**GOAL OF THE EXERCISE**
All entries below are to be returned in full, exactly as they stand.

(Beginning of EXERCISE DATA)

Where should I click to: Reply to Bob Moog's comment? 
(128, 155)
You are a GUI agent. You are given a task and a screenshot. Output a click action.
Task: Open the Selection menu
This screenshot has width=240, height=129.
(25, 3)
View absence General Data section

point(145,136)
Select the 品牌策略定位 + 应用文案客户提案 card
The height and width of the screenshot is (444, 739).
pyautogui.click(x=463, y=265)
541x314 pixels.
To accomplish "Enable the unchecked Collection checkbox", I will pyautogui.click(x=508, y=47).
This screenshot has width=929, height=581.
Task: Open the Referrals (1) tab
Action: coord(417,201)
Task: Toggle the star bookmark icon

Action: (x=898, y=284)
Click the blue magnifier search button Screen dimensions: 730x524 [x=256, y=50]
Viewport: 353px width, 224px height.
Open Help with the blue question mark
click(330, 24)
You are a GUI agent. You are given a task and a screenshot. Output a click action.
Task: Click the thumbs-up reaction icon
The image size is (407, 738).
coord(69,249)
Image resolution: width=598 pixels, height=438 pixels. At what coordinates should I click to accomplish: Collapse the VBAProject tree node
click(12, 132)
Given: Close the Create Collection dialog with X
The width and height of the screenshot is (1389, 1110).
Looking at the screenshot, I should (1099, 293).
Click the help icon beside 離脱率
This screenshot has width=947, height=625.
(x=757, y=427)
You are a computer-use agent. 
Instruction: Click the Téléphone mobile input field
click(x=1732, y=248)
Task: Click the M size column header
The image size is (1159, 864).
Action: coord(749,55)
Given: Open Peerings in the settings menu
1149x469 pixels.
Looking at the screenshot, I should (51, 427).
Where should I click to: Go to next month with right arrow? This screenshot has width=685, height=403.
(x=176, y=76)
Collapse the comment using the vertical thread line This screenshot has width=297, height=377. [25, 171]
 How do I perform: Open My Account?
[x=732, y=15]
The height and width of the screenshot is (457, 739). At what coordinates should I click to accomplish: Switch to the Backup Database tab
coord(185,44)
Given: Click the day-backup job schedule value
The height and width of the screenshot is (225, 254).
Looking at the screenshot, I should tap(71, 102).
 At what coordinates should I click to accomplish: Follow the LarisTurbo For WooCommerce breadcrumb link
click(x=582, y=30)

(End of EXERCISE DATA)

**ANSWER BOX**
Where should I click to: Reply to Bob Moog's comment? 
(128, 155)
You are a GUI agent. You are given a task and a screenshot. Output a click action.
Task: Open the Selection menu
This screenshot has width=240, height=129.
(25, 3)
View absence General Data section

point(145,136)
Select the 品牌策略定位 + 应用文案客户提案 card
The height and width of the screenshot is (444, 739).
pyautogui.click(x=463, y=265)
541x314 pixels.
To accomplish "Enable the unchecked Collection checkbox", I will pyautogui.click(x=508, y=47).
This screenshot has width=929, height=581.
Task: Open the Referrals (1) tab
Action: coord(417,201)
Task: Toggle the star bookmark icon

Action: (x=898, y=284)
Click the blue magnifier search button Screen dimensions: 730x524 [x=256, y=50]
Viewport: 353px width, 224px height.
Open Help with the blue question mark
click(330, 24)
You are a GUI agent. You are given a task and a screenshot. Output a click action.
Task: Click the thumbs-up reaction icon
The image size is (407, 738).
coord(69,249)
Image resolution: width=598 pixels, height=438 pixels. At what coordinates should I click to accomplish: Collapse the VBAProject tree node
click(12, 132)
Given: Close the Create Collection dialog with X
The width and height of the screenshot is (1389, 1110).
Looking at the screenshot, I should (1099, 293).
Click the help icon beside 離脱率
This screenshot has width=947, height=625.
(x=757, y=427)
You are a computer-use agent. 
Instruction: Click the Téléphone mobile input field
click(x=1732, y=248)
Task: Click the M size column header
The image size is (1159, 864).
Action: coord(749,55)
Given: Open Peerings in the settings menu
1149x469 pixels.
Looking at the screenshot, I should (51, 427).
Where should I click to: Go to next month with right arrow? This screenshot has width=685, height=403.
(x=176, y=76)
Collapse the comment using the vertical thread line This screenshot has width=297, height=377. [25, 171]
 How do I perform: Open My Account?
[x=732, y=15]
The height and width of the screenshot is (457, 739). At what coordinates should I click to accomplish: Switch to the Backup Database tab
coord(185,44)
Given: Click the day-backup job schedule value
The height and width of the screenshot is (225, 254).
Looking at the screenshot, I should tap(71, 102).
 At what coordinates should I click to accomplish: Follow the LarisTurbo For WooCommerce breadcrumb link
click(x=582, y=30)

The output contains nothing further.